Per CBS Sports, which participated in a pre-launch briefing, Meta began developing the system in February 2025 and tested approximately 50 models before settling on the production version. The team behind it framed the design philosophy honestly. “The goal was not to try to take human rankings and redo them with math. The goal was to try and do something different, and ideally better. These are not going to look and work exactly like human-style rankings. That’s not a weakness.”
The media panel, in place since February 2013 with 22 voting publications, is not going away immediately. The UFC will continue to update the media-driven rankings every Tuesday following events, and both sets will be publicly available on UFC.com/rankings via a toggle between the two views. White made this point explicit at Saturday’s UFC Vegas 119 post-fight press conference, ahead of the Monday launch: “I’m going to do both. I’m going to do human, non-human, however you want to look at it, rankings. I think that neither will be perfect, but it’ll get us closer.” The media-panel rankings will continue to inform matchmaking and other operational decisions while the Meta system is observed in production. The intention, per UFC, is to phase out the media panel at a later date. No specific timeline has been published.
The launch sits inside a wider modernisation push White has been touting publicly. The $7.7 billion Paramount deal, signed in August 2025 and running through 2033 at roughly $1.1 billion per year, ended UFC’s pay-per-view era earlier this year. Numbered events and Fight Nights stream on Paramount+, with select cards simulcast on CBS. White’s framing at UFC Vegas 119 was that the UFC is now competing for media-tier status alongside the NFL, NBA, MLB, and NHL, and that further consolidation among global streaming partners is on the way. “Netflix, Paramount, Disney, YouTube, the list goes on and on. It’s like the AI arms race right now, but with streaming.”
White also acknowledged the operational toll of the recent White House card. “Physically, mentally, and emotionally exhausting for the entire staff,” he said. “Everybody on my team is ready for a little bit of downtime.” The 17 million viewership figure that Paramount+ released for UFC Freedom 250 covered US and Latin American total views rather than average viewership, with more granular numbers expected on TKO Group’s next quarterly earnings call.

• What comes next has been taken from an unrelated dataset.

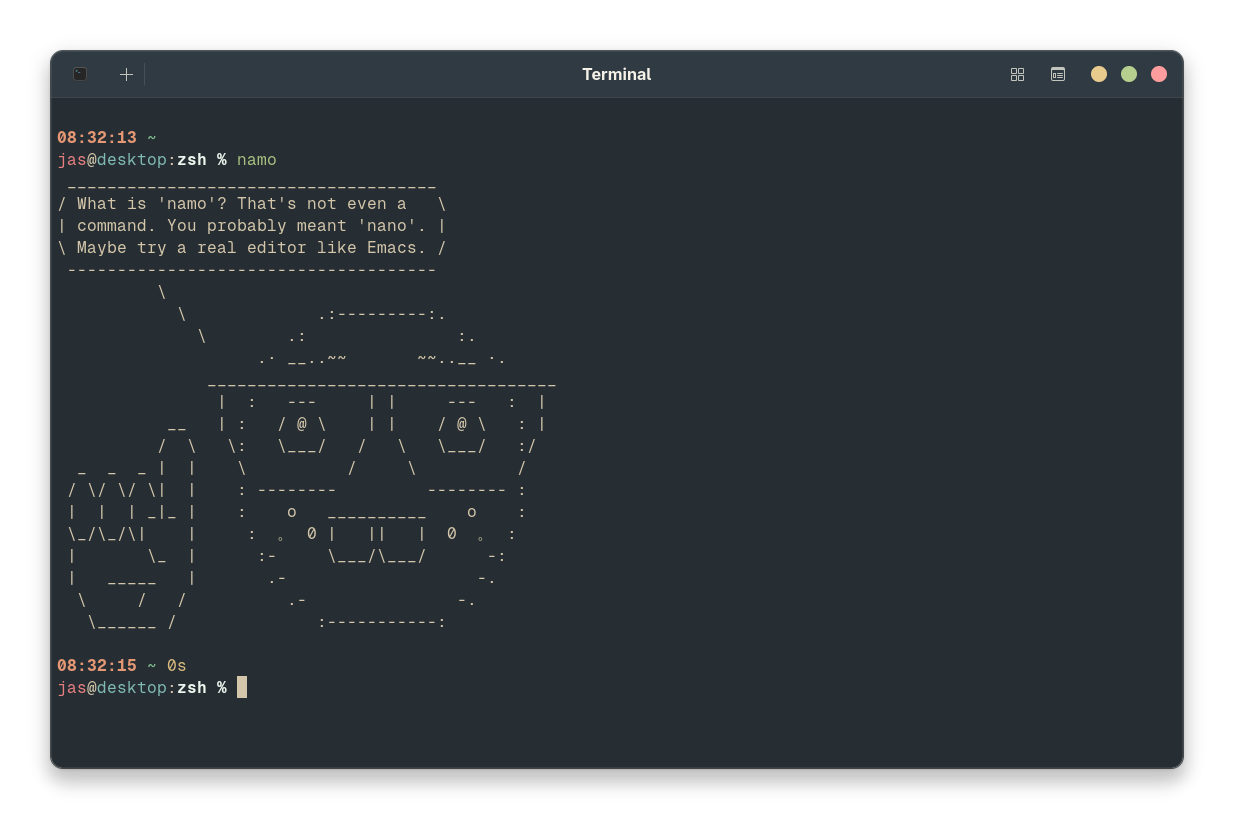Click the terminal icon in the title bar
The image size is (1234, 819).
(x=80, y=74)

The rankings, more than any of that, were the immediate test. The Paramount deal locks in distribution for the better part of a decade and can be measured in revenue and viewership over time. The Meta UFC Rankings have to win or lose the room in real time, every Monday, against a fanbase that just spent Monday afternoon asking why a fighter coming off a knockout loss is in the heavyweight top five.

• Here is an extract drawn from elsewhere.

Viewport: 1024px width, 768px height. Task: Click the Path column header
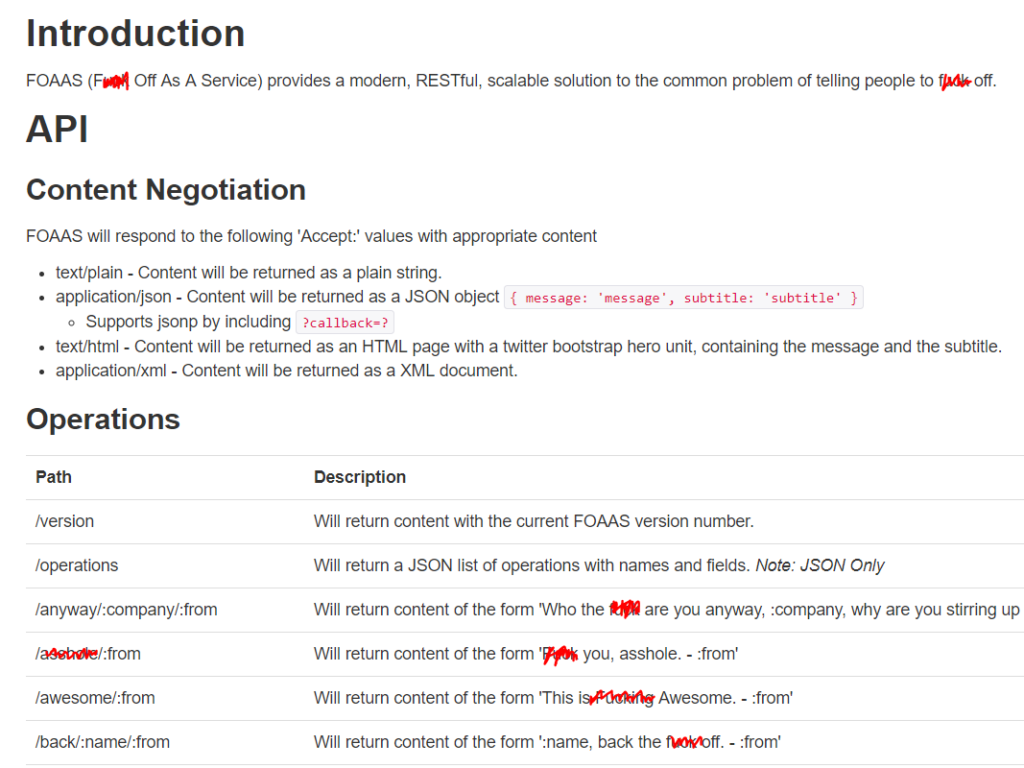(x=54, y=477)
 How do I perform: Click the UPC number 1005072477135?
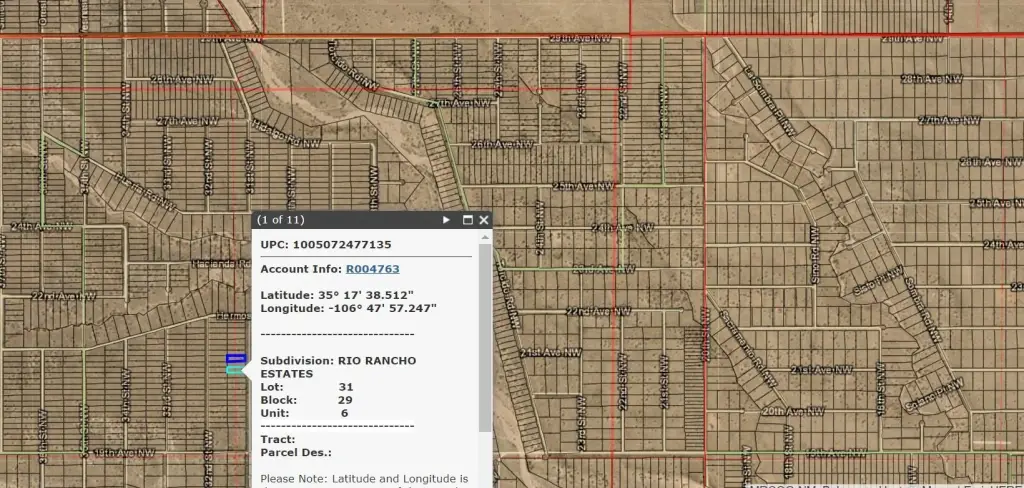click(x=341, y=244)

White had asked for patience before the launch. “We’ll see how it plays out over the first year,” he said. Whether the placements that drove Monday’s reaction are early-curve artifacts of a new model or structural features of the system itself will become clearer over the next several months. The grace period he is asking for runs through June 2027.
Both rankings sets are live now. Both are publicly available. The argument is going to be about which one is right.